Ganz anders die Gilda von Olga Peretyatko. Ihr Sopran erfüllt mit Leichtigkeit das Opernhaus, strahlt intensiv bedingungslose Liebe aus. Noch das zarteste Piano ist erfüllt von Ton. Wunderbare Augenblicke beschert sie ihrem Publikum im Finale. Eine elektrisierende Stimme!

Absolut eins mit seiner Rolle ist auch Rigoletto, wie Antonio Yang ihn ausgestaltet. Dieser Bariton ist ein Wunder an Kraft und Farbenreichtum. Voller Kern weiß er die feinsten Gefühlsveränderungen großartig auszudeuten.

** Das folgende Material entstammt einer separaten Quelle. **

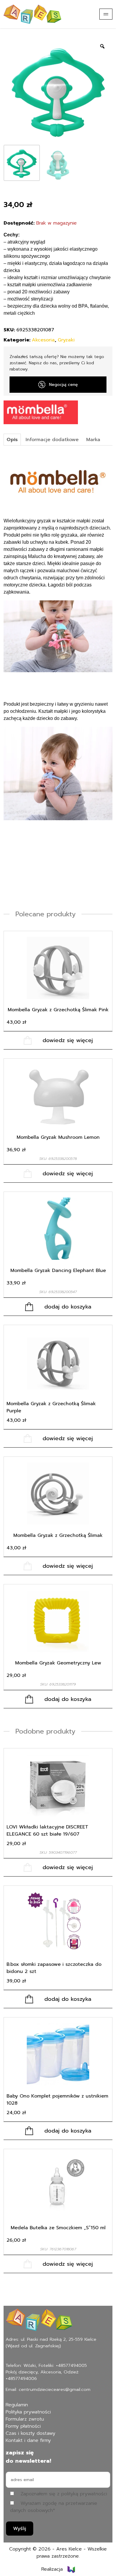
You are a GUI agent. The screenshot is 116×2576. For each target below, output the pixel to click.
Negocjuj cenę (63, 384)
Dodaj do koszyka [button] (67, 1307)
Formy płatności (23, 2426)
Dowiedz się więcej (68, 1040)
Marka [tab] (93, 439)
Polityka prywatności (28, 2412)
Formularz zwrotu (25, 2419)
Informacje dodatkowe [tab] (52, 439)
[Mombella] (41, 412)
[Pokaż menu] (105, 14)
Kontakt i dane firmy (28, 2440)
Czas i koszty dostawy (30, 2433)
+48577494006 (21, 2378)
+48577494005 (71, 2365)
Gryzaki (66, 340)
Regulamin (17, 2404)
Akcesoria (43, 340)
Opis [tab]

Yang schafft die völlige Identifikation mit der Figur des Rigoletto und liefert dazu noch eine Sternstunde des Gesangs – ganz große Opernmomente, die direkt unter die Haut gehen.

Auch der Sparafucile von Wilhelm Schwinghammer und Roswitha C. Müller in der Rolle der Maddalena runden mit feiner Leistung das Ensemble vorzüglich ab.

Das Lübecker Orchester unter Philippe Bach bringt Verdis ganze Dramatik zum Glühen, gerät mit Rigoletto in grummelnden, tiefen Hass und rasende Rachsucht, liebt mit Gildas zarter Seele und gibt sich leichtlebig wie der Herzog von Mantua.

Das Lübecker Publikum lauscht angespannt, folgt dem Geschehen auf der Bühne und spart nicht mit völlig berechtigten Applaus.